Set out the records again, keeping every word as it is.

# TASK INPUTS
◇ ◇ ◇ ◇

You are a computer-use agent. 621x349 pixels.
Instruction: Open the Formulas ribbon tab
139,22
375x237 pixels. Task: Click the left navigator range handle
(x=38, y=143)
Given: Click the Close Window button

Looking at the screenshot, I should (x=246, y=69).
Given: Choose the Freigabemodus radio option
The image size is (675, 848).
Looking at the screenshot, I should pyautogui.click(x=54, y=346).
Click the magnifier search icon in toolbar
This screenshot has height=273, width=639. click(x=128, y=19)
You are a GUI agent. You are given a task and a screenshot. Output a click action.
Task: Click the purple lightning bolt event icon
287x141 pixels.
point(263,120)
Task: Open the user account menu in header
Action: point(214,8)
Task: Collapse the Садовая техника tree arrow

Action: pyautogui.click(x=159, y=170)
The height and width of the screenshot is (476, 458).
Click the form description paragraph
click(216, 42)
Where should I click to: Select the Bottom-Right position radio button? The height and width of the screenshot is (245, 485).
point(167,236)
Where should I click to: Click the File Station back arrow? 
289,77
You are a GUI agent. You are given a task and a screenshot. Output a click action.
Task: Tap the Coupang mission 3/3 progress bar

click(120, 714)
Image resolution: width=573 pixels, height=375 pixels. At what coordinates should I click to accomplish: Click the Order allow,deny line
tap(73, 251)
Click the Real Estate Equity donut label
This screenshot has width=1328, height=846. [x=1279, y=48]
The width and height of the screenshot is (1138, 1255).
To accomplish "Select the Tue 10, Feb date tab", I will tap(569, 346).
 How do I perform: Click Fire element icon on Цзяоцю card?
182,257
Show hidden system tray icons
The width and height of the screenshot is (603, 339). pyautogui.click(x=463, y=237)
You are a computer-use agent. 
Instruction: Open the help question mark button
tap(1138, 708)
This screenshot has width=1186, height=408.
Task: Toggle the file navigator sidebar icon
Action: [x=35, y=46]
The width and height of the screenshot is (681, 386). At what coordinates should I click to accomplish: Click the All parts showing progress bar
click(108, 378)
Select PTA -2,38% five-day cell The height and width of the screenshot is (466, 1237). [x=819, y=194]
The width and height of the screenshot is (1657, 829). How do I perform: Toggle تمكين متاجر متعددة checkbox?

◇ ◇ ◇ ◇

# SOLUTION FOR THIS PROBLEM
You are a computer-use agent. 621x349 pixels.
Instruction: Open the Formulas ribbon tab
139,22
375x237 pixels. Task: Click the left navigator range handle
(x=38, y=143)
Given: Click the Close Window button

Looking at the screenshot, I should (x=246, y=69).
Given: Choose the Freigabemodus radio option
The image size is (675, 848).
Looking at the screenshot, I should pyautogui.click(x=54, y=346).
Click the magnifier search icon in toolbar
This screenshot has height=273, width=639. click(x=128, y=19)
You are a GUI agent. You are given a task and a screenshot. Output a click action.
Task: Click the purple lightning bolt event icon
287x141 pixels.
point(263,120)
Task: Open the user account menu in header
Action: point(214,8)
Task: Collapse the Садовая техника tree arrow

Action: pyautogui.click(x=159, y=170)
The height and width of the screenshot is (476, 458).
Click the form description paragraph
click(216, 42)
Where should I click to: Select the Bottom-Right position radio button? The height and width of the screenshot is (245, 485).
point(167,236)
Where should I click to: Click the File Station back arrow? 
289,77
You are a GUI agent. You are given a task and a screenshot. Output a click action.
Task: Tap the Coupang mission 3/3 progress bar

click(120, 714)
Image resolution: width=573 pixels, height=375 pixels. At what coordinates should I click to accomplish: Click the Order allow,deny line
tap(73, 251)
Click the Real Estate Equity donut label
This screenshot has width=1328, height=846. [x=1279, y=48]
The width and height of the screenshot is (1138, 1255).
To accomplish "Select the Tue 10, Feb date tab", I will tap(569, 346).
 How do I perform: Click Fire element icon on Цзяоцю card?
182,257
Show hidden system tray icons
The width and height of the screenshot is (603, 339). pyautogui.click(x=463, y=237)
You are a computer-use agent. 
Instruction: Open the help question mark button
tap(1138, 708)
This screenshot has width=1186, height=408.
Task: Toggle the file navigator sidebar icon
Action: [x=35, y=46]
The width and height of the screenshot is (681, 386). At what coordinates should I click to accomplish: Click the All parts showing progress bar
click(108, 378)
Select PTA -2,38% five-day cell The height and width of the screenshot is (466, 1237). [x=819, y=194]
The width and height of the screenshot is (1657, 829). How do I perform: Toggle تمكين متاجر متعددة checkbox?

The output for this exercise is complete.